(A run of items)
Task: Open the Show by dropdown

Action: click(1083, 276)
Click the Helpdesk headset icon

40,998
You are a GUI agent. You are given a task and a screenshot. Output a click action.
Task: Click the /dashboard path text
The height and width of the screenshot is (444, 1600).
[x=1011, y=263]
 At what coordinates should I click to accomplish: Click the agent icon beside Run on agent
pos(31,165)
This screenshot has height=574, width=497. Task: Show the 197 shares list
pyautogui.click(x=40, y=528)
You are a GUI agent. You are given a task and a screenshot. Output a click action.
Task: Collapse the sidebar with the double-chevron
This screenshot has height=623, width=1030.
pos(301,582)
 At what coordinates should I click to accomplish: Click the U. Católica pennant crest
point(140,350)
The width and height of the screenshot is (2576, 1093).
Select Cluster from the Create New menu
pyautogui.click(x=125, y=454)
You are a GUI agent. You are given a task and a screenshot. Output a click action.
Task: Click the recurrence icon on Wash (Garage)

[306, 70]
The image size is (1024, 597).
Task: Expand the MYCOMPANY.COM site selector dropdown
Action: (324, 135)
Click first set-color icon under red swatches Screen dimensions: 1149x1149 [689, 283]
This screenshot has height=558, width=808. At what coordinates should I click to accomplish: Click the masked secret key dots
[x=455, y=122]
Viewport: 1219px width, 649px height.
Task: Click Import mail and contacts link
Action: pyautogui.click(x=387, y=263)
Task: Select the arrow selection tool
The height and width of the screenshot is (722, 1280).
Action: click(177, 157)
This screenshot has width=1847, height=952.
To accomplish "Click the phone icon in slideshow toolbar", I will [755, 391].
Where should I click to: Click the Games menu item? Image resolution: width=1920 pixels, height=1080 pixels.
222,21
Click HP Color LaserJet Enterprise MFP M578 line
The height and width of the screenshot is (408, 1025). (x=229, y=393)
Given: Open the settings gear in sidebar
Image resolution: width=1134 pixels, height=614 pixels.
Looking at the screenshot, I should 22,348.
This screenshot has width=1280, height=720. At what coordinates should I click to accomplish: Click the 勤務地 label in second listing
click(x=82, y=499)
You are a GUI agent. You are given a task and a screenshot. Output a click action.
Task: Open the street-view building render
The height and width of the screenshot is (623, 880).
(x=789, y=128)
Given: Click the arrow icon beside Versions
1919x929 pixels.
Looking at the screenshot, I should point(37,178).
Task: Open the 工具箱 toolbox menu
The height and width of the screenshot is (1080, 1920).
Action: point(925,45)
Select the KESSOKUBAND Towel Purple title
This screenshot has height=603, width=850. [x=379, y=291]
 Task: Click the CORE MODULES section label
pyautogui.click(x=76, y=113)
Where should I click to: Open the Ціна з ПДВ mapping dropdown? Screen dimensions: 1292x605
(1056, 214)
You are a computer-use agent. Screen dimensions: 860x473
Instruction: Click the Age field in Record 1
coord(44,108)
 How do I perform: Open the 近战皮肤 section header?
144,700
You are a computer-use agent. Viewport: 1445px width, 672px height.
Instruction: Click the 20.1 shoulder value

→ **Task to complete**: Rewrite the items above with every "sidebar" changed to "side panel" and everything else kept the same.

→ **Solution to this exercise**:
Task: Open the Show by dropdown

Action: click(1083, 276)
Click the Helpdesk headset icon

40,998
You are a GUI agent. You are given a task and a screenshot. Output a click action.
Task: Click the /dashboard path text
The height and width of the screenshot is (444, 1600).
[x=1011, y=263]
 At what coordinates should I click to accomplish: Click the agent icon beside Run on agent
pos(31,165)
This screenshot has height=574, width=497. Task: Show the 197 shares list
pyautogui.click(x=40, y=528)
You are a GUI agent. You are given a task and a screenshot. Output a click action.
Task: Collapse the side panel with the double-chevron
This screenshot has height=623, width=1030.
pos(301,582)
 At what coordinates should I click to accomplish: Click the U. Católica pennant crest
point(140,350)
The width and height of the screenshot is (2576, 1093).
Select Cluster from the Create New menu
pyautogui.click(x=125, y=454)
You are a GUI agent. You are given a task and a screenshot. Output a click action.
Task: Click the recurrence icon on Wash (Garage)

[306, 70]
The image size is (1024, 597).
Task: Expand the MYCOMPANY.COM site selector dropdown
Action: (324, 135)
Click first set-color icon under red swatches Screen dimensions: 1149x1149 [689, 283]
This screenshot has height=558, width=808. At what coordinates should I click to accomplish: Click the masked secret key dots
[x=455, y=122]
Viewport: 1219px width, 649px height.
Task: Click Import mail and contacts link
Action: pyautogui.click(x=387, y=263)
Task: Select the arrow selection tool
The height and width of the screenshot is (722, 1280).
Action: click(177, 157)
This screenshot has width=1847, height=952.
To accomplish "Click the phone icon in slideshow toolbar", I will [755, 391].
Where should I click to: Click the Games menu item? Image resolution: width=1920 pixels, height=1080 pixels.
222,21
Click HP Color LaserJet Enterprise MFP M578 line
The height and width of the screenshot is (408, 1025). (x=229, y=393)
Given: Open the settings gear in side panel
Image resolution: width=1134 pixels, height=614 pixels.
Looking at the screenshot, I should 22,348.
This screenshot has width=1280, height=720. At what coordinates should I click to accomplish: Click the 勤務地 label in second listing
click(x=82, y=499)
You are a GUI agent. You are given a task and a screenshot. Output a click action.
Task: Open the street-view building render
The height and width of the screenshot is (623, 880).
(x=789, y=128)
Given: Click the arrow icon beside Versions
1919x929 pixels.
Looking at the screenshot, I should point(37,178).
Task: Open the 工具箱 toolbox menu
The height and width of the screenshot is (1080, 1920).
Action: point(925,45)
Select the KESSOKUBAND Towel Purple title
This screenshot has height=603, width=850. [x=379, y=291]
 Task: Click the CORE MODULES section label
pyautogui.click(x=76, y=113)
Where should I click to: Open the Ціна з ПДВ mapping dropdown? Screen dimensions: 1292x605
(1056, 214)
You are a computer-use agent. Screen dimensions: 860x473
Instruction: Click the Age field in Record 1
coord(44,108)
 How do I perform: Open the 近战皮肤 section header?
144,700
You are a computer-use agent. Viewport: 1445px width, 672px height.
Instruction: Click the 20.1 shoulder value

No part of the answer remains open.